What is general volunteering?
This relates to activity that is something you don’t do in your day job. People often assume that this is just manual work, but it doesn’t have to be. In painting a community asset for example, a qualified painter could be classified as a skilled volunteer, and the other as general volunteers.

What about my age – does that matter?
Yes it does. In volunteering your time, select an activity that suits your ability as you think fit. Some environments are best suited to adults and the good cause will usually stipulate this. If you are under 18 there are other considerations to do with your safety, and we recommend an adult is in supervision at all times, and that your parents or guardians are fully aware of your volunteering intentions. Please fill in the extra email field in your profile if you are under 18, or consider yourself vulnerable in any way, with the email of a trusted adult. They will then be able to look out for you and your needs.

Safeguarding yourself
If you are part of an organisation or company, ask them to explain their policies and protection for you, as you volunteer for something. Check with the good cause to see if they have insurances and polices that protect your well-being, especially if you are going to be using any kind of machinery. If you are driving as part of the volunteering ensure your insurance company provides cover for you, and don’t get caught out by small print. Finally ask the question who is liable for you as you volunteer for anything, and be aware of risks at all times.

DATA RECORDS:
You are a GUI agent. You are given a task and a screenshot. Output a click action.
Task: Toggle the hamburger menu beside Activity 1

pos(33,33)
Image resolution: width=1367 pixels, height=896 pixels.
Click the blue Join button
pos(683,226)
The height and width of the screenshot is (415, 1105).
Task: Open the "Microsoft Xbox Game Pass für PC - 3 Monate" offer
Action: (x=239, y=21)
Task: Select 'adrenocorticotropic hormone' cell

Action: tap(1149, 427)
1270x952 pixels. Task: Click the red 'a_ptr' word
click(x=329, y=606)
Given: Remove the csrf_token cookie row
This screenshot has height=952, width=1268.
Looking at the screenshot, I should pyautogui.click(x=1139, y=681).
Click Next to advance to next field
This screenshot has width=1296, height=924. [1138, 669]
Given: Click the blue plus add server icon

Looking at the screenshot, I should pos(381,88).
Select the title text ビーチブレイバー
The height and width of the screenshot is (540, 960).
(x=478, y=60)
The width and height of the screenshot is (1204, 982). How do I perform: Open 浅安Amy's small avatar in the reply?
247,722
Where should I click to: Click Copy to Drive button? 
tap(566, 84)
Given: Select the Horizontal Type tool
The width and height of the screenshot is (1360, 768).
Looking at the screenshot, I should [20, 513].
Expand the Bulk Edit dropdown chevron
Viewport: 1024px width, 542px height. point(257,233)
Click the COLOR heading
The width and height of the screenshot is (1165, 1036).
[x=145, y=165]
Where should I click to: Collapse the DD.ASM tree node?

REQUIREMENT: Please reproduce everything in the volunteering FAQ from "Safeguarding yourself" down to "at all times.". The items have nothing to do with the volunteering FAQ.

SOLUTION:
Safeguarding yourself
If you are part of an organisation or company, ask them to explain their policies and protection for you, as you volunteer for something. Check with the good cause to see if they have insurances and polices that protect your well-being, especially if you are going to be using any kind of machinery. If you are driving as part of the volunteering ensure your insurance company provides cover for you, and don’t get caught out by small print. Finally ask the question who is liable for you as you volunteer for anything, and be aware of risks at all times.